O halde mahkemece yapılacak iş; öncelikle davalı tarafa delillerini ibraz etmesi için süre ve imkan verilmeli, bildirildiği takdirde yeniden yapılacak keşifte yerel bilirkişi ve taraf tanıkları HMK"nun 243 ve 244. maddeleri gereğince keşif yerine davetiyeyle çağrılmalı aynı Kanunun 259 ve 290/2. maddeleri uyarınca uyuşmazlığın taşınmaza ilişkin bulunması nedeniyle yerel bilirkişi ve tanıklar mümkün olduğunca keşif yerinde dinlenmeli, tanık ve yerel bilirkişilerden taşınmazdaki zilyetliğin nasıl başladığı, kadastro tespit tarihine kadar kim tarafından ve hangi nedenle sürüdürüldüğü sorularak açıklığa kavuşturulmalı, tanık ve yerel bilirkişi beyanları arasında çelişki bulunması halinde HMK"nun 261. maddesi gereğince çelişkinin giderilmesine çalışılmalı; ayrıca dava konusu 106 ada parsel sayılı taşınmaza komşu 106 ada parselin kadastro tutanak ve ekleri ile kadastro sırasında bu parsele revizyon gören tapu ve vergi kayıtları da bulundukları yerlerden getirtilerek dosyayla birleştirilmeli, yine komşu 106 ada parsele kadastro sırasında uygulanan 8.10.1979 tarih ve sıra nolu tapu kaydı bulunduğu yerden getirtilerek dosya arasına alınmalı, yerel bilirkişi ve tanıklar aracılığıyla zemine uygulanmalı, dava konusu taşınmaz yönünü ne gösterdikleri üzerinde durulmalı, bunun yanında aynı keşifte ziraat mühendisi, kadastro fen elemanı, jeoloji mühendisinden oluşacak uzman bilirkişi kurulu marifetiyle yukarıdaki açıklamalar doğrultusunda inceleme yaptırılarak uyuşmazlık konusu taşınmazın niteliği ve tarımsal amaçlı olarak ne zaman kullanılmaya başlandığı, aktif dere yatağında veya etki alanında kalıp kalmadığı, bitişiğindeki dere yatağı ile uyuşmazlık konusu taşınmazın kod farkı bulunup bulunmadığı yönlerinde Yargıtay ve tarafların denetimine açık bilirkişi raporu alınmalı, belirtilen eksiklikler tamamlandıktan sonra toplanan delillere göre bir karar verilmesi gerekirken, eksik araştırma ve inceleme ile yazılı şekilde hüküm kurulması doğru olmamıştır.

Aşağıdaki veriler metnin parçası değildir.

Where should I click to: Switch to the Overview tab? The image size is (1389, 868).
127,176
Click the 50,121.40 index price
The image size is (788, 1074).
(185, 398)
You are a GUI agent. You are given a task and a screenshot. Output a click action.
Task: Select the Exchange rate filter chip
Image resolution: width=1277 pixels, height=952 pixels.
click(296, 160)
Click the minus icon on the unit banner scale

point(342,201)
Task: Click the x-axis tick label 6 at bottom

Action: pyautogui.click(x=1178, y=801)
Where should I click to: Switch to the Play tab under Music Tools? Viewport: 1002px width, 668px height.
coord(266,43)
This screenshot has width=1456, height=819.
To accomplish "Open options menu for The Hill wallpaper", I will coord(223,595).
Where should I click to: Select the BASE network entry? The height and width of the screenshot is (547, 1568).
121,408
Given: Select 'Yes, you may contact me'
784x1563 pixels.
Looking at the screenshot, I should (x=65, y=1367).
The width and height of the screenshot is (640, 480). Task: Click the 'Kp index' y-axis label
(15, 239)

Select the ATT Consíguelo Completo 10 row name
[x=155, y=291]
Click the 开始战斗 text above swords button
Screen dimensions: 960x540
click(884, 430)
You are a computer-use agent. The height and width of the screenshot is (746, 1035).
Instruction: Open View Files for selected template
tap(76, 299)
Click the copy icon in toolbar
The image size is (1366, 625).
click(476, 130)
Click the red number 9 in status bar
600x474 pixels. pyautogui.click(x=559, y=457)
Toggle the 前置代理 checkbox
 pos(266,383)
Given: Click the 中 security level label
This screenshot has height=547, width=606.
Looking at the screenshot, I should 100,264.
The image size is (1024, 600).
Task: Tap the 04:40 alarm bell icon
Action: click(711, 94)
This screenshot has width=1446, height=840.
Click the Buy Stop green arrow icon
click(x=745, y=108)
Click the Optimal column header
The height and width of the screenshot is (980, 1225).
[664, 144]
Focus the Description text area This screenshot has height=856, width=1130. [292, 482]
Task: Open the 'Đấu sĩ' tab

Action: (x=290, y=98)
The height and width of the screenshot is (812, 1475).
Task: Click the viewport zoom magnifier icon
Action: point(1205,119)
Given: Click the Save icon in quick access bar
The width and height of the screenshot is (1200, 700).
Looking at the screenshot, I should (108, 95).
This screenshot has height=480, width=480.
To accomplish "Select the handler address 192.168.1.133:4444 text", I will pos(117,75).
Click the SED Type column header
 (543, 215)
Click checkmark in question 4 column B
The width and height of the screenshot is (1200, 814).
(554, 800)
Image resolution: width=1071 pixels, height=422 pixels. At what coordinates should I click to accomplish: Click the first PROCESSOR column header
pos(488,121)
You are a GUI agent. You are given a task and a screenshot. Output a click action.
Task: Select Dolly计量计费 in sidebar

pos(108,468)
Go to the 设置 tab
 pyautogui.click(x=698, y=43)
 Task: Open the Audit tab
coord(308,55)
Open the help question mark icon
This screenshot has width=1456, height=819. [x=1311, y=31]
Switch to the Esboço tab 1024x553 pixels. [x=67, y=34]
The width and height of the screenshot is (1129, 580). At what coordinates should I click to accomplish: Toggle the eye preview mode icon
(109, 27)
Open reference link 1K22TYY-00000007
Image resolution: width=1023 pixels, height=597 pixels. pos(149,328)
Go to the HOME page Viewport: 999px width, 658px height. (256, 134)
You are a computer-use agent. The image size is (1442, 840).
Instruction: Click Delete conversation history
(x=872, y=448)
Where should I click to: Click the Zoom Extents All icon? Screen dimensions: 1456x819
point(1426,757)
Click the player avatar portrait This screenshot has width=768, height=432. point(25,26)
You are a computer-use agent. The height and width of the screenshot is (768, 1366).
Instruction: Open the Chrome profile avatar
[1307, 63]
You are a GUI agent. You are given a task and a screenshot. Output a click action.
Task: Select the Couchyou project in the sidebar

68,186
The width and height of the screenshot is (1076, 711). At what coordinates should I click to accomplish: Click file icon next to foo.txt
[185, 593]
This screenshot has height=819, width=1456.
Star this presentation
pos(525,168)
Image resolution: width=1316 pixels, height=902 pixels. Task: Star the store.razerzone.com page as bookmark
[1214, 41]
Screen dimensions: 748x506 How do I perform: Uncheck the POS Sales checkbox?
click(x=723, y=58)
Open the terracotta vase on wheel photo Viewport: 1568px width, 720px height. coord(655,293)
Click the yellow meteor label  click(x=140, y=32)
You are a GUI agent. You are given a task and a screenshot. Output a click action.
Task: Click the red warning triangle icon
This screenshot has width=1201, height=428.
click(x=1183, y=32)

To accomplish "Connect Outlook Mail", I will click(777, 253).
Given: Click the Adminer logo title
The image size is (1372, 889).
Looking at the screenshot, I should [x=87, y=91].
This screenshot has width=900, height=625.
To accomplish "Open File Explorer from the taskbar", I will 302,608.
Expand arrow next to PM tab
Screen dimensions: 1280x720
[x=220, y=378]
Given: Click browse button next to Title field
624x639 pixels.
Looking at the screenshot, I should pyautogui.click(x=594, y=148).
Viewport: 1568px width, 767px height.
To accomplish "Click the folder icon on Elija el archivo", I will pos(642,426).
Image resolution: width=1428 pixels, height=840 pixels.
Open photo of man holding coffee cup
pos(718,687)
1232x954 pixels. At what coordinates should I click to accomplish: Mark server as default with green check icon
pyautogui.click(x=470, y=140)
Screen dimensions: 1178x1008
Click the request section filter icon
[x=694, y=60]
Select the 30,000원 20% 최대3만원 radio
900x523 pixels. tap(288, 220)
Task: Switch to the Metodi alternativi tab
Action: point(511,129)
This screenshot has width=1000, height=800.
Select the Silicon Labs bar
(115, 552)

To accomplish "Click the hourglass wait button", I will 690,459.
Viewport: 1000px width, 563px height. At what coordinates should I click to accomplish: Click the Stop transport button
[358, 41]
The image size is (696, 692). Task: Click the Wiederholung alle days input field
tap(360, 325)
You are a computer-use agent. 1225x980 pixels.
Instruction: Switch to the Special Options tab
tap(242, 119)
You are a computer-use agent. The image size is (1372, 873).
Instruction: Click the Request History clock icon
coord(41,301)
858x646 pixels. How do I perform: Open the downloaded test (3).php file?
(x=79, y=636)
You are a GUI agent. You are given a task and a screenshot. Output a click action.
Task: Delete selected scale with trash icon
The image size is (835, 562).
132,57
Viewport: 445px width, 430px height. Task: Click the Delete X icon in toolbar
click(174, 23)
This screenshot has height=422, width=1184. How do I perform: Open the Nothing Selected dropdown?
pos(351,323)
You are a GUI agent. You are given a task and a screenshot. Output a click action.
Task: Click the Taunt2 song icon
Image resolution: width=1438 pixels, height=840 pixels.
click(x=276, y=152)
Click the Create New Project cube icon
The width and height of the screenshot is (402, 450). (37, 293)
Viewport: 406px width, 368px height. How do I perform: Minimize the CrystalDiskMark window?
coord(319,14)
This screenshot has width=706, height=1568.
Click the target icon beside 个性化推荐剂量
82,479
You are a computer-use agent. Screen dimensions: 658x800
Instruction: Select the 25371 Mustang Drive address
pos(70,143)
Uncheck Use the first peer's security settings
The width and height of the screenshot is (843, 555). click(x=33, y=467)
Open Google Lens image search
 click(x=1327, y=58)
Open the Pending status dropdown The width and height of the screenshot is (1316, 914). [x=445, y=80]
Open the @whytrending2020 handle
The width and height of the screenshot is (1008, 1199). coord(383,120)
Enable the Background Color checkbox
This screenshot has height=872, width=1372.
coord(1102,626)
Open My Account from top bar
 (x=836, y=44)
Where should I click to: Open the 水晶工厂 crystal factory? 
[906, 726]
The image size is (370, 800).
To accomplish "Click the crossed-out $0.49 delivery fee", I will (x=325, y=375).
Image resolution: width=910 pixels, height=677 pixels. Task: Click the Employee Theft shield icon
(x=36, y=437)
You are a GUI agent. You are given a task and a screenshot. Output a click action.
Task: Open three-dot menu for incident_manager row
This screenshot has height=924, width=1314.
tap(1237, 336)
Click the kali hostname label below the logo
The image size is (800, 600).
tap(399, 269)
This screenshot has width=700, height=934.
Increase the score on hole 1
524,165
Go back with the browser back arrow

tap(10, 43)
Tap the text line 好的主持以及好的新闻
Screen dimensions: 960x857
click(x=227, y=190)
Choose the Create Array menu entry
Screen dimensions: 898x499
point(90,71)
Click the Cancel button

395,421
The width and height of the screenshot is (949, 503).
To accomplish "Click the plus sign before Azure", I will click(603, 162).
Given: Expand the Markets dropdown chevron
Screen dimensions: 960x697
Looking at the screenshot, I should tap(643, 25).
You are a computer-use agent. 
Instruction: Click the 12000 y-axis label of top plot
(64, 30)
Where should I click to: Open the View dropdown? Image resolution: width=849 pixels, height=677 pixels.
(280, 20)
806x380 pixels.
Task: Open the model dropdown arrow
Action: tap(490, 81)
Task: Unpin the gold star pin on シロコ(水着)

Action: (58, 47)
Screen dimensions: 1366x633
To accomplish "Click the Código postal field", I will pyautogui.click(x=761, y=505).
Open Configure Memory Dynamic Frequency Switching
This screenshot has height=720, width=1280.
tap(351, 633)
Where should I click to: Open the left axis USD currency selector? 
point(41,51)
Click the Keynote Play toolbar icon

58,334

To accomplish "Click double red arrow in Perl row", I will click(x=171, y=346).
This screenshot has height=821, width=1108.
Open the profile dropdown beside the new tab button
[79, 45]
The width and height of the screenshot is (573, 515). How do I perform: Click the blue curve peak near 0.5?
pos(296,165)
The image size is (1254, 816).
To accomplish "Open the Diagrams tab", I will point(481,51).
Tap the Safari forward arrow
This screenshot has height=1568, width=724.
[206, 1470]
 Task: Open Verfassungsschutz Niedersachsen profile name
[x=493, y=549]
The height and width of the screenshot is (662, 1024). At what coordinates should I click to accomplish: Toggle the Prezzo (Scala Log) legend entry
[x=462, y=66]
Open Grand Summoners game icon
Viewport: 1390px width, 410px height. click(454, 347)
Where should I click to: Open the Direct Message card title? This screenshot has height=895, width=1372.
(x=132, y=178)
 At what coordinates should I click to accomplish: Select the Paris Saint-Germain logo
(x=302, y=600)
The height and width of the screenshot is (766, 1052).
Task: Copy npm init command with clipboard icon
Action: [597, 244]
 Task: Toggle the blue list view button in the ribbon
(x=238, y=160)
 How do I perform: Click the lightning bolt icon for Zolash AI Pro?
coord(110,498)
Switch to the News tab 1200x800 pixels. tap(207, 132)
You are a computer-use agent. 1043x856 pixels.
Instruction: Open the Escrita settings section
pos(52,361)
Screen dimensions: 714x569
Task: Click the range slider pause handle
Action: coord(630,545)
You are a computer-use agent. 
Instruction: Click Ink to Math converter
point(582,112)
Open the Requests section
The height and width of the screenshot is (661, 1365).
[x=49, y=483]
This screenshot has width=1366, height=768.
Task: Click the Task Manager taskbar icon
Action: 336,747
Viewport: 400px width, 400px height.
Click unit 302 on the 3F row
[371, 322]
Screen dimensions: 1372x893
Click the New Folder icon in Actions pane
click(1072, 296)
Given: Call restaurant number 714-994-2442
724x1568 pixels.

Yukarıda açıklanan nedenlerle davalı Hazine temsilcisinin temyiz itirazları yerinde görüldüğünden kabulüyle hükmün 6100 sayılı HMK"nun Geçici 3. maddesi yollaması ile halen yürürlükte bulunan 1086 sayılı HUMK"nun 428.maddesi uyarınca BOZULMASINA, taraflarca HUMK"nun 388/4. (HMK m.297/ç) ve HUMK"nun 440/I maddeleri gereğince Yargıtay Daire ilamının tebliğinden itibaren ilama karşı 15 gün içinde karar düzeltme isteğinde bulunulabileceğine, 04.04.2014 tarihinde oybirliğiyle karar verildi.